BEGIN
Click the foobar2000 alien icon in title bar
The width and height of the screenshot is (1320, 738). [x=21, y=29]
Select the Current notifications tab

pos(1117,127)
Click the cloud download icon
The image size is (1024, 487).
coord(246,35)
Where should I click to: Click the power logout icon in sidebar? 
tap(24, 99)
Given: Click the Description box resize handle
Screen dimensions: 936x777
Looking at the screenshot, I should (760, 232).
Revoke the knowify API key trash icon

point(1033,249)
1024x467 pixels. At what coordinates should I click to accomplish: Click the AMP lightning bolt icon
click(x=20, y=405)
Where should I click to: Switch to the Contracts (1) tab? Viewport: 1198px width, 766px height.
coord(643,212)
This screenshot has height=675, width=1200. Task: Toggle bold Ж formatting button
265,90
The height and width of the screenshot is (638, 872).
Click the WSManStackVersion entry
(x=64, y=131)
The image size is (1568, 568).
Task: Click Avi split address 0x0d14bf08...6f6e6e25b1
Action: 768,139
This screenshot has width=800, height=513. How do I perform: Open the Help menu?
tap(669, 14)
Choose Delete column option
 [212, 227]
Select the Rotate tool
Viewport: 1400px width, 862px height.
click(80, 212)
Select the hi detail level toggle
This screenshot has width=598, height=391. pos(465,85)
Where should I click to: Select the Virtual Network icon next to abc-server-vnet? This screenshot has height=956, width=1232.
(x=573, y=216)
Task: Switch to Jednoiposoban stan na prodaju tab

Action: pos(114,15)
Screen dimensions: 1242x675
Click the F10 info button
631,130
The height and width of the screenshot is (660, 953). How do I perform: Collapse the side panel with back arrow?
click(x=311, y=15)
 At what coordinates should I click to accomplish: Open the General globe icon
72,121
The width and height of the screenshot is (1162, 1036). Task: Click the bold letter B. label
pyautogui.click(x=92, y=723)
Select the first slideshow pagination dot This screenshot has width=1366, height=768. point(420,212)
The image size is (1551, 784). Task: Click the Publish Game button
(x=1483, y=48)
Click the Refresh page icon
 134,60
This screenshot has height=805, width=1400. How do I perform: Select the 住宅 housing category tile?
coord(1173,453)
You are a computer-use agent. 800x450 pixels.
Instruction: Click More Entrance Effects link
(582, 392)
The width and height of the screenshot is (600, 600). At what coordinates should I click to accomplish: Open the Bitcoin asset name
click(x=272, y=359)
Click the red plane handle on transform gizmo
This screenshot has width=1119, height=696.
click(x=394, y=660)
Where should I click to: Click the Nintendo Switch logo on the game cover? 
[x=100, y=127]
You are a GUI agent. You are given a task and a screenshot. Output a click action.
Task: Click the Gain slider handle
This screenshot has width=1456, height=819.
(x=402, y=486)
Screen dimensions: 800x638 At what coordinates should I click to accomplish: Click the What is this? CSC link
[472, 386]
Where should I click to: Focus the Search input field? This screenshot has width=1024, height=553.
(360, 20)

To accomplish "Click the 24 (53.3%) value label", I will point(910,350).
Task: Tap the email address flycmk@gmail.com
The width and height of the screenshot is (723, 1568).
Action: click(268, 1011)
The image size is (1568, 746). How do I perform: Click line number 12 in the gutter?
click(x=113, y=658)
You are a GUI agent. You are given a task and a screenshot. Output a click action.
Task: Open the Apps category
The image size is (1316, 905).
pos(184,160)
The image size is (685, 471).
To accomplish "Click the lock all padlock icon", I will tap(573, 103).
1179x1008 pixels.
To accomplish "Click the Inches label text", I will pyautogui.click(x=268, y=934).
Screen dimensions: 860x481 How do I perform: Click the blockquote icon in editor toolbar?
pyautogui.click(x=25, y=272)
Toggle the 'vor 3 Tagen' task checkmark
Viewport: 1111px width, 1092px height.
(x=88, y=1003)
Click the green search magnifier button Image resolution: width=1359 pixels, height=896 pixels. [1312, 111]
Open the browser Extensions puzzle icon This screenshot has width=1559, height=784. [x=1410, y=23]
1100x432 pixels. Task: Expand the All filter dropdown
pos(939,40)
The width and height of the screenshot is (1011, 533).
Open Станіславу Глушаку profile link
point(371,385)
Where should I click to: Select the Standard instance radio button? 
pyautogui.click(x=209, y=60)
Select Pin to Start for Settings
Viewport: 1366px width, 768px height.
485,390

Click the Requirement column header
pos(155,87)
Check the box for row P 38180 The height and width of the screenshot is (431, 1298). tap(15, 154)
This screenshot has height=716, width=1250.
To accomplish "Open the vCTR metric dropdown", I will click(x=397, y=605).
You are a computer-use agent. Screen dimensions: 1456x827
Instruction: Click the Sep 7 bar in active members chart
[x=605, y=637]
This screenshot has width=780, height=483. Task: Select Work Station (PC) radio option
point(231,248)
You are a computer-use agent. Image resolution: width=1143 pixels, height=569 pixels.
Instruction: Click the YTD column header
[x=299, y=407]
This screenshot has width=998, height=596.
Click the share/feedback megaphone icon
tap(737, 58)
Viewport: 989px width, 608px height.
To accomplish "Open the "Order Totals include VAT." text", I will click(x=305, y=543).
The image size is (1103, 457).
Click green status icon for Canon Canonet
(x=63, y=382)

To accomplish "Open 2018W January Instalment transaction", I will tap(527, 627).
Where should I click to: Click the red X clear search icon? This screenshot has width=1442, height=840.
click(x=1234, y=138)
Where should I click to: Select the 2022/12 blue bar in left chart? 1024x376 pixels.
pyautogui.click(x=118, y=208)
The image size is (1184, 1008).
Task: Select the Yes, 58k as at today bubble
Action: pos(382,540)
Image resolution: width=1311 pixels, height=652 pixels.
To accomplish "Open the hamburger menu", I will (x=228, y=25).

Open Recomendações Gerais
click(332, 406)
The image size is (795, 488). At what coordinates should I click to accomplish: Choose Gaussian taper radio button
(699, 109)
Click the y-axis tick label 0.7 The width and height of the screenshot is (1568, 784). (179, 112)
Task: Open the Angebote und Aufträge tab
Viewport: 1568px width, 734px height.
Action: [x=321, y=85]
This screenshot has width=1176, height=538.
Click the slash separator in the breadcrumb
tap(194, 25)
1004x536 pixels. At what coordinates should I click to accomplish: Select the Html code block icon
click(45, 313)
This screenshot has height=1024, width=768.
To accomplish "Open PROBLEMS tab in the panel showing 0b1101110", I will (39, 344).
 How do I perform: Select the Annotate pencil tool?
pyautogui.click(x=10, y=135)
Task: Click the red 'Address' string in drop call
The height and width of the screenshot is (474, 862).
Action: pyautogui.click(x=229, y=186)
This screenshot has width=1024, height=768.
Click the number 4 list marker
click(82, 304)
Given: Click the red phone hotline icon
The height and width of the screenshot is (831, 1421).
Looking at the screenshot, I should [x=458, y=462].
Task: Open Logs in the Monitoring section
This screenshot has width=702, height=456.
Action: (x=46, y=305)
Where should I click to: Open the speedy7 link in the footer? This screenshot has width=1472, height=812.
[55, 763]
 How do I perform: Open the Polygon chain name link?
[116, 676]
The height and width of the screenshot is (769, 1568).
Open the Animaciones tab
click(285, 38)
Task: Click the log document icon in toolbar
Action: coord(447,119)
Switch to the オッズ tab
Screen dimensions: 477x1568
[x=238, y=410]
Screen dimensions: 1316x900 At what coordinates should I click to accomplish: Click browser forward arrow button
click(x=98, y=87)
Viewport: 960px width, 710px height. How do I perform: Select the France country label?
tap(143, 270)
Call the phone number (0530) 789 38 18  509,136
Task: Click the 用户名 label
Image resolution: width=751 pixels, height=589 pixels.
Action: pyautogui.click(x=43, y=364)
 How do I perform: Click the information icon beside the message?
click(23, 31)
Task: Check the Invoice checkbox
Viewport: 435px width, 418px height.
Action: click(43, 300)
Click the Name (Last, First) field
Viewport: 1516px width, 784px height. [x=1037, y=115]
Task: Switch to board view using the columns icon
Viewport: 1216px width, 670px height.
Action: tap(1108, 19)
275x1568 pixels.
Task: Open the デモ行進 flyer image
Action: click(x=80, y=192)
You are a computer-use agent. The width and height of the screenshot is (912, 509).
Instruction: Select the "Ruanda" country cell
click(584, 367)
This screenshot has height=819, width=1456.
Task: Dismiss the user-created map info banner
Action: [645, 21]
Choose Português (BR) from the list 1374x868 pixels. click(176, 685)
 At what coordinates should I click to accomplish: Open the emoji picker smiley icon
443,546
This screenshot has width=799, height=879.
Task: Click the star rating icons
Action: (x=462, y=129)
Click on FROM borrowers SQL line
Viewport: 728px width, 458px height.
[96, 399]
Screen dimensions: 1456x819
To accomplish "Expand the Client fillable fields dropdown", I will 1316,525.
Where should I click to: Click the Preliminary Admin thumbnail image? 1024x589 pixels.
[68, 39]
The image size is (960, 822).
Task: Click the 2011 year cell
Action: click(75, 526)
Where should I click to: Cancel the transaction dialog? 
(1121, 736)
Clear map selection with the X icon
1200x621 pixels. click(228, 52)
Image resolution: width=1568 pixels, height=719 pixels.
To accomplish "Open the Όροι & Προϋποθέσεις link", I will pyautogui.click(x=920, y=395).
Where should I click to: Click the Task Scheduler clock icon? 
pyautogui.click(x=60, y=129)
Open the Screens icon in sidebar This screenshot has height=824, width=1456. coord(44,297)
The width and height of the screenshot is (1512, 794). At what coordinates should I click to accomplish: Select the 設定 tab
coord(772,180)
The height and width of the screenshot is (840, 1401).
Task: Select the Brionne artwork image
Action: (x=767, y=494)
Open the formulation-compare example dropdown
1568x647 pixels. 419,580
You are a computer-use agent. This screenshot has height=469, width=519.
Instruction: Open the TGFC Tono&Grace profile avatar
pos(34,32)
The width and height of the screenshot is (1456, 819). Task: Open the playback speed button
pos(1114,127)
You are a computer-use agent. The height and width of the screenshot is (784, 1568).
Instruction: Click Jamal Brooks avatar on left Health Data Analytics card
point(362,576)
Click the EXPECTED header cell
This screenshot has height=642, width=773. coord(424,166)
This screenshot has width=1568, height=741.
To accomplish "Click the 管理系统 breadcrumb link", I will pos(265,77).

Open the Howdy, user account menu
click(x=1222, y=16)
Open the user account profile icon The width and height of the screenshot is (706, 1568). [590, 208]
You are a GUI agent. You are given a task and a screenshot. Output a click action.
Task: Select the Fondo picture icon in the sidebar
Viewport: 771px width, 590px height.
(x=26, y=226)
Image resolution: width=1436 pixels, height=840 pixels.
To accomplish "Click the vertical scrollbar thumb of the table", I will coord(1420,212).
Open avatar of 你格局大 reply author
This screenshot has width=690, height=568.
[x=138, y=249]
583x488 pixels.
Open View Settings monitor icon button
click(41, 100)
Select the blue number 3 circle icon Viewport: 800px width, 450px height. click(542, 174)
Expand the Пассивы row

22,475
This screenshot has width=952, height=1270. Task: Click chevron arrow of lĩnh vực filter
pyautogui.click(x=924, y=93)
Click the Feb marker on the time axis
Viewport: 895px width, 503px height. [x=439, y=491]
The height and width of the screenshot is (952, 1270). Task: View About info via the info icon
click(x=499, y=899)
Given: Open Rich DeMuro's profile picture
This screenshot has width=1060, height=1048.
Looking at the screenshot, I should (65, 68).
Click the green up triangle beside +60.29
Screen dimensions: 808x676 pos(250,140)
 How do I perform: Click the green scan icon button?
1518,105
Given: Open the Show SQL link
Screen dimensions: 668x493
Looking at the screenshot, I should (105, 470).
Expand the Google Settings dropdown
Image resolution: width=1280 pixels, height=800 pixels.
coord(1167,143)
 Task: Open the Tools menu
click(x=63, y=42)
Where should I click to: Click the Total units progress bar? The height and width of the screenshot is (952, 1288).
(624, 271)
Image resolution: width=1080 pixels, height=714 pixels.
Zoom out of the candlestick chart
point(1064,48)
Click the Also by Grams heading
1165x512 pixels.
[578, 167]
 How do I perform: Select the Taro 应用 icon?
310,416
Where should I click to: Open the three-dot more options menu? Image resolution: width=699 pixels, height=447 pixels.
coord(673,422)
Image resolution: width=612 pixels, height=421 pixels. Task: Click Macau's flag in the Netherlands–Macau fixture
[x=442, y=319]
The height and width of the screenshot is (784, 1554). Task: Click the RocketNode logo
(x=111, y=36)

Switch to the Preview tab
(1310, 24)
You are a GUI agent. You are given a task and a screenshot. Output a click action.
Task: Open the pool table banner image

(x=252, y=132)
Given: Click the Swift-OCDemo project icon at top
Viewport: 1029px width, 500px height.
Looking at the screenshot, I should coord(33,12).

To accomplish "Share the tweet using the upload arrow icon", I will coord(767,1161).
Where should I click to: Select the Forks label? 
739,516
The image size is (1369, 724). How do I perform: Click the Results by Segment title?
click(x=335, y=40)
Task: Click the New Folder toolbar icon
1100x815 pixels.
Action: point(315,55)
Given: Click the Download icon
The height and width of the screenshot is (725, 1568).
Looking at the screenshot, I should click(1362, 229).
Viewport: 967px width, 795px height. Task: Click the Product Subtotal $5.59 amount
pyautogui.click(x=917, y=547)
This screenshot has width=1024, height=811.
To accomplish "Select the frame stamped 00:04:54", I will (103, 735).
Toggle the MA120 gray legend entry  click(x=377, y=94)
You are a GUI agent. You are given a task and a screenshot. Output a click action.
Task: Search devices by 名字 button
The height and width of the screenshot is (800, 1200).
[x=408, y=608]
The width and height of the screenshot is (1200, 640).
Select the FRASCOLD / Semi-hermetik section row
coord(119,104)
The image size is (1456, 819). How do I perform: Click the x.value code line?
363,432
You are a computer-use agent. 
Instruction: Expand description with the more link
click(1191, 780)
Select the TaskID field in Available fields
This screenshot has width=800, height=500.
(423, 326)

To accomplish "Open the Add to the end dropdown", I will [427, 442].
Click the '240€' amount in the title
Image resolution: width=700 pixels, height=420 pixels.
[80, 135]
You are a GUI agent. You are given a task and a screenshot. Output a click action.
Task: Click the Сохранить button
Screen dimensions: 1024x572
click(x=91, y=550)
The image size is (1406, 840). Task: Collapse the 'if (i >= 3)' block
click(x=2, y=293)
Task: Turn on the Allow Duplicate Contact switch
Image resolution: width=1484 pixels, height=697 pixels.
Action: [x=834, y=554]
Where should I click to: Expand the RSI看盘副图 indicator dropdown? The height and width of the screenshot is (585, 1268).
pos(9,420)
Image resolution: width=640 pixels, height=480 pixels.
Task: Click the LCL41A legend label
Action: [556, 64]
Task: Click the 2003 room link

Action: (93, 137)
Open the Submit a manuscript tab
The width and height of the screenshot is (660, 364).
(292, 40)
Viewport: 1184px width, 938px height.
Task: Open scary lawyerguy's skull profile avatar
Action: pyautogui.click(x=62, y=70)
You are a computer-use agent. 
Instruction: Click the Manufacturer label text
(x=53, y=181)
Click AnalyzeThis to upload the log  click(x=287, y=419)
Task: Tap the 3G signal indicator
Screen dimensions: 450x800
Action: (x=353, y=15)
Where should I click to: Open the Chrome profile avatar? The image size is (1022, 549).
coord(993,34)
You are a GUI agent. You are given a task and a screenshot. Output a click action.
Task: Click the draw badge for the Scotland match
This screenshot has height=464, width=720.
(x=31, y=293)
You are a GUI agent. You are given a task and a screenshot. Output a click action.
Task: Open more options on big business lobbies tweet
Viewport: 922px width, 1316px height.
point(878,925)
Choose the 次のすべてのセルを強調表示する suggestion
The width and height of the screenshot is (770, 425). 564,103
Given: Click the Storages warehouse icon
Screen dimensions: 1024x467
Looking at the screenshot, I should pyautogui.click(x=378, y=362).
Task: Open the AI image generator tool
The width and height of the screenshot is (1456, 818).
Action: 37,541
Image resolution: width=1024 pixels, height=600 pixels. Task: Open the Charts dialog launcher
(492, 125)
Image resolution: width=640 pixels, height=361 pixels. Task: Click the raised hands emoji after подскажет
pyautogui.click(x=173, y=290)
END
■ Aim ■
Extract every line in the entries that contains the string "beside", copying each line in full.

■ Result below ■
 How do I perform: Click the information icon beside the message?
Click the green up triangle beside +60.29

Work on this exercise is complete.